Hearts on Fire
Hearts on Fire
It was 42 years ago this week, on Easter Sunday, April 22, 1984, that Laura and I walked into Saint Christopher's Episcopal Church in our college town of Spartanburg, South Carolina. It was in The Episcopal Church that I could truly taste and see that The Lord is good. In the Sacraments, “outward and visible signs of inward and spiritual grace, given by Christ as sure and certain means by which we receive that grace,” that I could taste and see the amazing grace of God that has brought me safe thus far. As Cleopas and his companion did nearly 2,000 years ago, I came to recognize the risen Jesus in the breaking of the bread.
But my life as a Christian began at the First Baptist Church of Vero Beach, Florida. And at the center of that life was the Word of God who spoke through the Holy Bible, with sermons of at least 20 minutes. When I was bored I would read my Good News Bible, with its simple illustrations. It was there that the first spark was ignited, the same spark that Cleopas and his companion felt. "Weren’t our hearts on fire when he spoke to us along the road and when he explained the scriptures for us?” Nearly 2,000 years ago, the risen Jesus made himself known to his disciples in the same way that he makes himself known to his disciples today. Jesus the Word makes himself known to us in the story of God's conversation with God's people in Holy Scripture. Then Jesus the risen makes himself known to us by feeding us with himself in the Sacrament of his body and blood, the foretaste of that risen life which we shall share with him.
As an Anglo-Catholic Episcopal parish, our appreciation of that second way of presence is clear. But it is the Word of God, spoken through Holy Scripture, which sets us up to perceive that other presence in the Sacrament. We hear and respond to the Word of God before we recall Christ, crucified and raised, in the Sacrament. We are a Biblically based people every bit as much as we are a Sacramentally based people. We proclaim the Good News of God’s love in Christ Jesus by a way of worship and prayer that has been handed down to us from the ancient and timeless church. We are also a Biblical people, proclaiming the Gospel, the Good News of God's infinite patience as it is found in that Holy Conversation.
I may have been raised Southern Baptist.
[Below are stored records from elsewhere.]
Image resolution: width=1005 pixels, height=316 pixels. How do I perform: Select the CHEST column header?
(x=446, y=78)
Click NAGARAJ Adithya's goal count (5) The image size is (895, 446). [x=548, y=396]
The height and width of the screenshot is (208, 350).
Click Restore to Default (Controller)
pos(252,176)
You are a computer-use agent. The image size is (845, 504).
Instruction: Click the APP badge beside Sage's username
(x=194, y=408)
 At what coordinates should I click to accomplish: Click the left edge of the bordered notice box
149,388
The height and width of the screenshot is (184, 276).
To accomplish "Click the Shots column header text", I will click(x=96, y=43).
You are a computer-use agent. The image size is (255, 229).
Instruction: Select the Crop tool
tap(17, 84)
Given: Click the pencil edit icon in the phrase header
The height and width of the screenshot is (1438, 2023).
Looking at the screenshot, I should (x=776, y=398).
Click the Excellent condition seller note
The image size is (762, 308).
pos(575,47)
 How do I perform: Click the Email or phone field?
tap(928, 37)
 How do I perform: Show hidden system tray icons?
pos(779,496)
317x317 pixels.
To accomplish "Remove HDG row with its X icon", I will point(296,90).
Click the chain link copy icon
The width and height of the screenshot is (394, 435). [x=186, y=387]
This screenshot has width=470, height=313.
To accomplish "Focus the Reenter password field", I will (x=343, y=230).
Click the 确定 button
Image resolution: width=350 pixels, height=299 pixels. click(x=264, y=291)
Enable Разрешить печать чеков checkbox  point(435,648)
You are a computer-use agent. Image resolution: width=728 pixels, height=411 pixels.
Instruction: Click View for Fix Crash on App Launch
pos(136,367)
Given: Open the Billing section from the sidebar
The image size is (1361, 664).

But it was a different denomination in my youth. It was a place that took the Bible seriously but not always literally. My pastor wasn't afraid to ask difficult questions, and to challenge old ways of thinking that were more cultural than scriptural. So even after 41 years of being part of The Episcopal Church, I'll occasionally be reminded, when I seem to know right where to go for that story of Jesus and Mary Magdalene and the other women who supported him, that I am an ex-Baptist. But it was in The Episcopal Church that I learned how to hear the Word who was with God and was God but was not written down, but became flesh. Thus the Word of God speaks through the human words of the Bible, subject to the same limitations as all other human words. In my ordination vows, I vowed that the Bible contains all things necessary to salvation, which doesn’t mean that all things in the Bible are necessary to salvation. I also vowed to proclaim the Gospel of Jesus Christ. And if that doesn't set our hearts on fire, then I don't know what else will.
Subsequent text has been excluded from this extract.